Per giorni non si è saputo molto in merito alle responsabilità dell’attentato. In un primo momento un gruppo nazionalista russo aveva dichiarato di esserne l’autore, ma la rivendicazione non è parsa molto credibile. Nelle ore successive due uomini provenienti dall’Inguscezia sono stati arrestati e, secondo indiscrezioni, uno di questi avrebbe ammesso le proprie responsabilità. Infine, pochi giorni fa, a rivendicare il “merito” dell’attacco è stato un gruppo ceceno, il “Gruppo Islamico Ceceno”, precisando che l’azione è parte di una strategia di sabotaggio della Russia ordinata dall’emiro del Caucaso, Doku Umarov. Per quanto è dato sapere, Umarov, leader indipendentista ceceno, si è proclamato da solo comandante di tutti i movimenti indipendentisti ceceni ed Emiro.
Come detto, la Russia ha dichiarato finita la guerra in Cecenia e sente di aver sconfitto tutti i grandi nemici che, negli ultimi anni, hanno pesantemente messo a rischio la sua sicurezza interna (basti ricordare il dramma di Beslan del 2004).
Mosca però, secondo gli esperti in materia, pare aver sottovalutato il pericolo preveniente da piccoli gruppi di 3/5 persone che, alle azioni eclatanti, sembrano preferire piccoli – ma dolorosi – sabotaggi. Azioni che, come abbiamo visto, sono in grado di uccidere numerose persone. Lo stesso Newvskt Expess era stato già attaccato nel 2007, quando una bomba simile a quella di venerdì scorso, causò numerosi danni al treno e ferì circa 60 persone.
Andrei Soldatov, direttore del giornale interattivo Agentura.ru – specializzato sulle questioni legale alla sicurezza – in merito all’accaduto ha dichiarato che la Russia sta assistendo ad un nuovo modus operandi del terrorismo, nel quale piccole cellule eseguono atti di sabotaggio. Le forze di sicurezza russe però, militarizzato il problema, sono rimaste incapaci di affrontare le minacce più piccole. Il pericolo maggiore, secondo Soldatov. proviene dalla coalizione delle forze islamiste nel nord del Caucaso, non interessate direttamente da rivendicazioni nazionaliste, ma che si percepiscono comunque in guerra con Mosca.
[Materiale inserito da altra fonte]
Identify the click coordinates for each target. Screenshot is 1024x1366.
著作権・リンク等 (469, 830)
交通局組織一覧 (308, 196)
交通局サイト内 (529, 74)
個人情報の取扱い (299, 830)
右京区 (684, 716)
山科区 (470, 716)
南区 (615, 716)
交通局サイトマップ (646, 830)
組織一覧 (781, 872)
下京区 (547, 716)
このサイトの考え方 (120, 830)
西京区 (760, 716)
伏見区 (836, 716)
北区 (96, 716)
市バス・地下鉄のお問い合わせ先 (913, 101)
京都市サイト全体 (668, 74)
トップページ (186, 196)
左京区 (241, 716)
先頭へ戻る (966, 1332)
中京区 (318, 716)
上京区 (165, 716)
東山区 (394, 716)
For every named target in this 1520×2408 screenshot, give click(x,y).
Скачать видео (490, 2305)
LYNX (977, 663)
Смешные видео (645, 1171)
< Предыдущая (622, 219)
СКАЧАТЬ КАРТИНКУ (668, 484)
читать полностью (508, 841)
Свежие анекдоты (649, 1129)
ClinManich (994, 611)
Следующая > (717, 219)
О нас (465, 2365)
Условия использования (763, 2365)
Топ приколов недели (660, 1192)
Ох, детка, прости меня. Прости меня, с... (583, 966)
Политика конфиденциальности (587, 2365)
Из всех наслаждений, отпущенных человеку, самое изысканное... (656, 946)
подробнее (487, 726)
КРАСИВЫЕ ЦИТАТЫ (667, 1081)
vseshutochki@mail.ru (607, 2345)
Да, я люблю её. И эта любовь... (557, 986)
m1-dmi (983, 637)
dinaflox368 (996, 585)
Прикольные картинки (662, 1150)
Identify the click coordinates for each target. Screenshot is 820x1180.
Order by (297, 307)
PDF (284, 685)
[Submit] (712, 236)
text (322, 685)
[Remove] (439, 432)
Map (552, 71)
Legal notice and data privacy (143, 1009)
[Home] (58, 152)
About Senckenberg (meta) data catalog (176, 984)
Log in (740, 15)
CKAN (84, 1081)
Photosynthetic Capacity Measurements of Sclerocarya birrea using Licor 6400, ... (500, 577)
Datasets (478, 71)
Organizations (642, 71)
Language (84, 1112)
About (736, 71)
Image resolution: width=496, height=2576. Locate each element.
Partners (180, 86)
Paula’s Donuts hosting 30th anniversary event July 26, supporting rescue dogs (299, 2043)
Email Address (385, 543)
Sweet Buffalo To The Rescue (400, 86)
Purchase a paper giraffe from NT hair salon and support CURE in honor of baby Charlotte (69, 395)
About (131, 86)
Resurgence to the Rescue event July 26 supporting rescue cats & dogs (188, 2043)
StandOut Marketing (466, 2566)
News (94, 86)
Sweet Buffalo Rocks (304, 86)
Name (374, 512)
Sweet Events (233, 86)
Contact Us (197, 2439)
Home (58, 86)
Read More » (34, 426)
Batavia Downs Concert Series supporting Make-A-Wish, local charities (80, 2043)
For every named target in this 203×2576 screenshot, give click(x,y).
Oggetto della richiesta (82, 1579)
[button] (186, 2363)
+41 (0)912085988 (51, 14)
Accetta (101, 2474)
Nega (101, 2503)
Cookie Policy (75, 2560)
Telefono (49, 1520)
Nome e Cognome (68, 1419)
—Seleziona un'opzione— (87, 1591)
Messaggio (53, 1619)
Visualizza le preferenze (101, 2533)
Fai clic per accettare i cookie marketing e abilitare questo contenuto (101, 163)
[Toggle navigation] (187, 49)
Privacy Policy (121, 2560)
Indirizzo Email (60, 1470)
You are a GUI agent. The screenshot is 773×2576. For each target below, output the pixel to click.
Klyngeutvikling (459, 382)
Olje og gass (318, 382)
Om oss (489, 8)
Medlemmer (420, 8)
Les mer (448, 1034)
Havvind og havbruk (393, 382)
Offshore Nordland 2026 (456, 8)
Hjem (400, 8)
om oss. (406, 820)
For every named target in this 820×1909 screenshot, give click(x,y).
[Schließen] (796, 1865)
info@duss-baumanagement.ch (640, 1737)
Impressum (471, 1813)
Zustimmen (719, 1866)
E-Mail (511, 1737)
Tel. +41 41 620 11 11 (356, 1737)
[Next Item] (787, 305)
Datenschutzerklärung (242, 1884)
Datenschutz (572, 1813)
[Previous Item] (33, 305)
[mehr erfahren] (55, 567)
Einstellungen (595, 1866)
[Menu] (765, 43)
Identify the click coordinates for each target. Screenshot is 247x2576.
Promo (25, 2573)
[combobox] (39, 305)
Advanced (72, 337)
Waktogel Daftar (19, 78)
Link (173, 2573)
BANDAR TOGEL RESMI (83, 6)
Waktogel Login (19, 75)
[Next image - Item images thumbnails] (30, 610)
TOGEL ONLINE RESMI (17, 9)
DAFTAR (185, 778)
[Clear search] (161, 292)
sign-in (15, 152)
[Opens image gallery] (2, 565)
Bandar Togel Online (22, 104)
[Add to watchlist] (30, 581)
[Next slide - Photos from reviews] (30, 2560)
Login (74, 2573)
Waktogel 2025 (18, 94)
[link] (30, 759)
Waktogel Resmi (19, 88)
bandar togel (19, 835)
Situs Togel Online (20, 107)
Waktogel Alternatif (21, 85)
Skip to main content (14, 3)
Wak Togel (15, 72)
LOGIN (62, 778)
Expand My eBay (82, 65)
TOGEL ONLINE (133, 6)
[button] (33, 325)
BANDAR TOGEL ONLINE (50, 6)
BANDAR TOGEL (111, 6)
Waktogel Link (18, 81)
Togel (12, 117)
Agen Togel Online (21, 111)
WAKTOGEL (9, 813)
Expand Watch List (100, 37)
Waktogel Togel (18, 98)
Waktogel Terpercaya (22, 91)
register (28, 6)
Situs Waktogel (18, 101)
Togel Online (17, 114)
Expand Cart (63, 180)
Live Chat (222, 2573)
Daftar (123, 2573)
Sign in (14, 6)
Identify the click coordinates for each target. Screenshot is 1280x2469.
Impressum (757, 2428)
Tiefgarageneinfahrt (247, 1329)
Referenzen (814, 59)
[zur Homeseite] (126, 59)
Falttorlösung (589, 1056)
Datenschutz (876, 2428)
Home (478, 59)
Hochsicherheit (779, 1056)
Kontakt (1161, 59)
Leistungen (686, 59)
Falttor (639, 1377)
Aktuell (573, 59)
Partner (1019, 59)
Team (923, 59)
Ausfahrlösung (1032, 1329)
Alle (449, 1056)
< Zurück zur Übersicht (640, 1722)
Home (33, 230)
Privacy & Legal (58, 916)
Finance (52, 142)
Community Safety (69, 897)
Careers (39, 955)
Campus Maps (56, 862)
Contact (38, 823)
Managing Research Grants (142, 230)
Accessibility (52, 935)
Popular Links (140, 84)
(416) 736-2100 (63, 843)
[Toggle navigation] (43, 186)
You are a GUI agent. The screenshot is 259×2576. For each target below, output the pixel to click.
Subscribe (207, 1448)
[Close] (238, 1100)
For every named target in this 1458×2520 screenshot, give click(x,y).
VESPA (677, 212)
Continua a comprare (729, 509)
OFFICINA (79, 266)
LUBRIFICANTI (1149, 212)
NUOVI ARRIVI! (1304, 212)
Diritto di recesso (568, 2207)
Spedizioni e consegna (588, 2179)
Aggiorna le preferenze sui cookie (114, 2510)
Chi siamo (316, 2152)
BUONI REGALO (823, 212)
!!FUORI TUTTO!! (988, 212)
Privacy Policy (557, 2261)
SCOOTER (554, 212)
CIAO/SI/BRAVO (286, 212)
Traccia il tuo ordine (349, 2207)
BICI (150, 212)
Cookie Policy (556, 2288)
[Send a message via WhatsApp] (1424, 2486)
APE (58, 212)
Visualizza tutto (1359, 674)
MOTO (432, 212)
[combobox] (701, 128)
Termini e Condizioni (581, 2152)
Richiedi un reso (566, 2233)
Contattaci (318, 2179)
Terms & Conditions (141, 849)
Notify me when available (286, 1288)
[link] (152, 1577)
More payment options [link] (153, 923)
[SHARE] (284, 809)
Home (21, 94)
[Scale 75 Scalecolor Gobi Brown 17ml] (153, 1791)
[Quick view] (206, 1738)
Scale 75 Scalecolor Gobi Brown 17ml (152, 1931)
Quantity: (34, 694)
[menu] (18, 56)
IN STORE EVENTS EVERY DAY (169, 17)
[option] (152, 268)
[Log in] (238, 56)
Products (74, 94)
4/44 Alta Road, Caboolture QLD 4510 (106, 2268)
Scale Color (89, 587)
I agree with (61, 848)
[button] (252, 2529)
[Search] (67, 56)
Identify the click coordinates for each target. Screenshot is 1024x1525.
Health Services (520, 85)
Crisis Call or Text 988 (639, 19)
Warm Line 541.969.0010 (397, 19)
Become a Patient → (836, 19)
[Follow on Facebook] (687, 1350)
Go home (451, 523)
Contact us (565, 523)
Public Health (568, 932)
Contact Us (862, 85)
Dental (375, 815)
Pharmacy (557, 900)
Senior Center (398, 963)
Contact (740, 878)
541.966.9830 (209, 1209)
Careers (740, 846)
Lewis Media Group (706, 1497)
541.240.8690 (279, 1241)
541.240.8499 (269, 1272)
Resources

Vanno riportate infine le parole del Patriarca Kirill. Immediatamente dopo l’attentato, il Patriarca ortodosso ha dichiaro che l’attentato rappresenta una minaccia per tutto il Paese ed è un crimine di cui tutti i russi sono vittime. Queste dichiarazioni hanno in parte permesso di spegnere le tensioni tra la maggioranza cristiana della Russia e l’importante comunità islamica locale.
Per lo Zar Putin e per il suo erede Medvedev, la strada verso la sicurezza dell’”orso bianco” è quindi ancora lunga.